- **EXERCISE AIM**
Produce exactly the lines from the one holding "Task: Tap the" through the last line of the data below, with every picture left out.

Stored items
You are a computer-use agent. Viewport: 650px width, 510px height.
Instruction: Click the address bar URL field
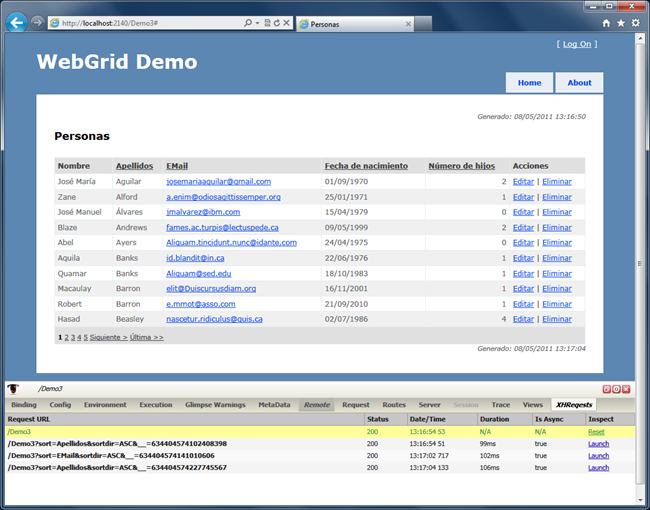click(x=150, y=23)
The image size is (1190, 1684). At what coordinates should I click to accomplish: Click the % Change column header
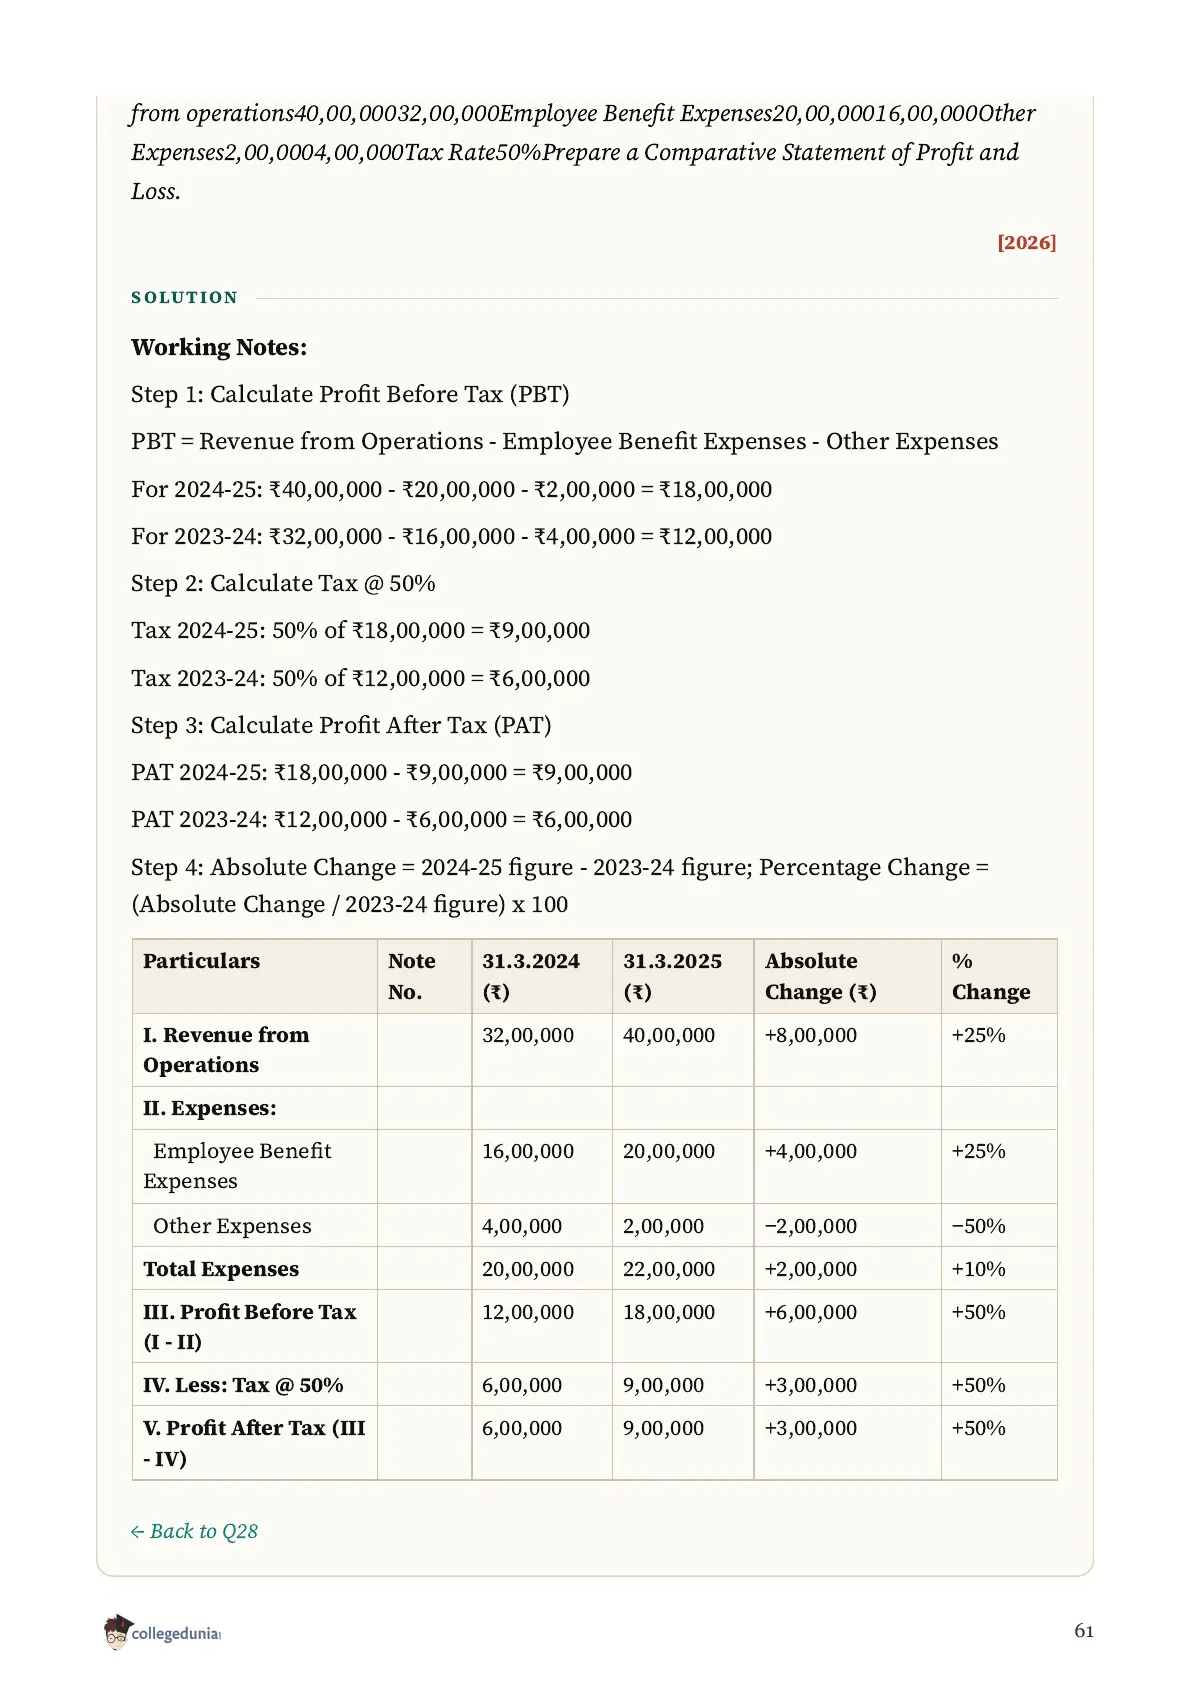(990, 976)
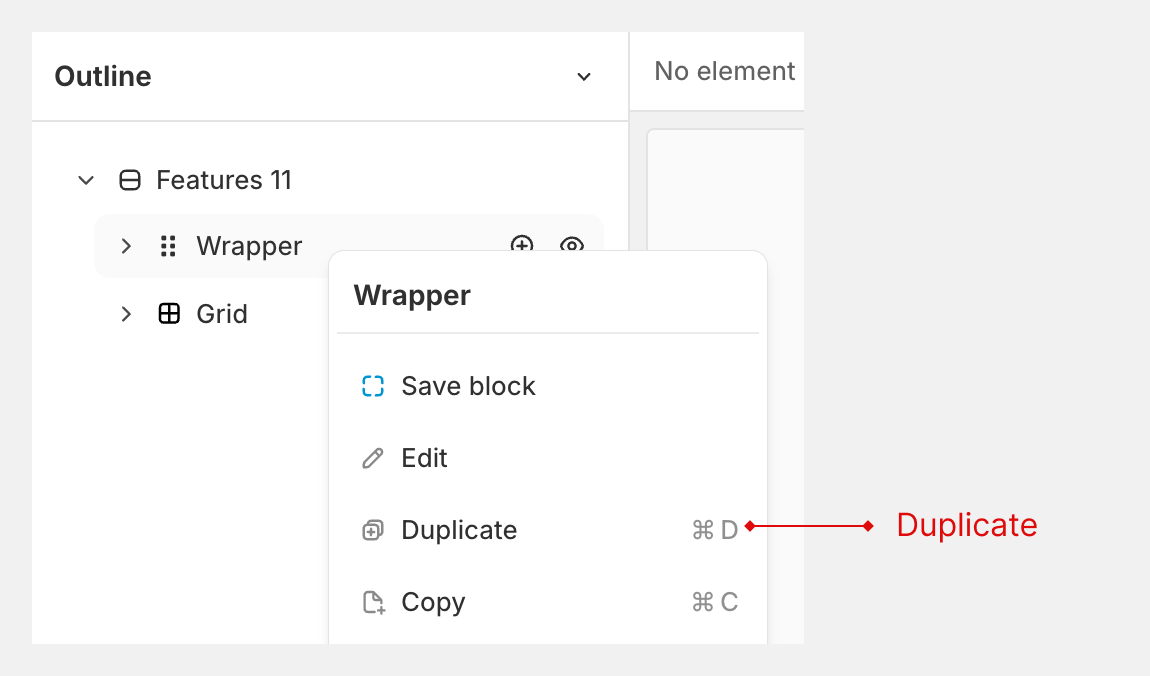Toggle visibility with the eye icon on Wrapper

(572, 246)
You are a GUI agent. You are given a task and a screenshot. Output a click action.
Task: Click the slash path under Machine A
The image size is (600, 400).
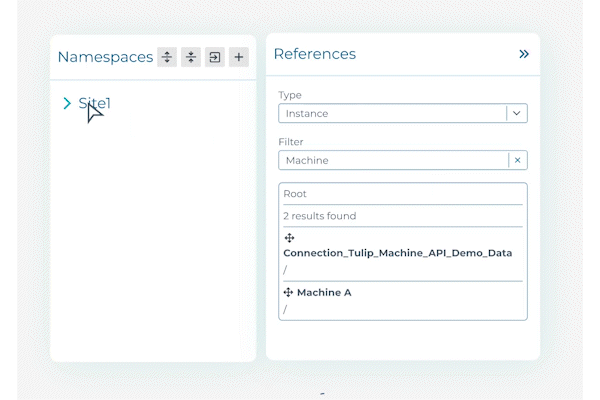point(285,309)
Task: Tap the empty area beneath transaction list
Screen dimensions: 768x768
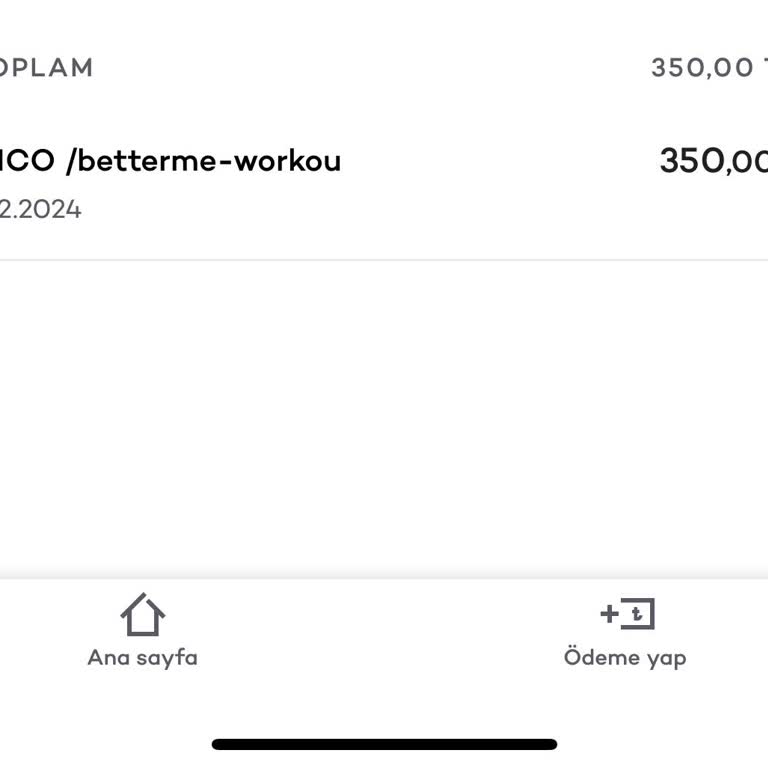Action: [x=384, y=420]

- **YOUR RESPONSE**
Task: Tap the empty area beneath transaction list
Screen dimensions: 768x768
Action: [x=384, y=420]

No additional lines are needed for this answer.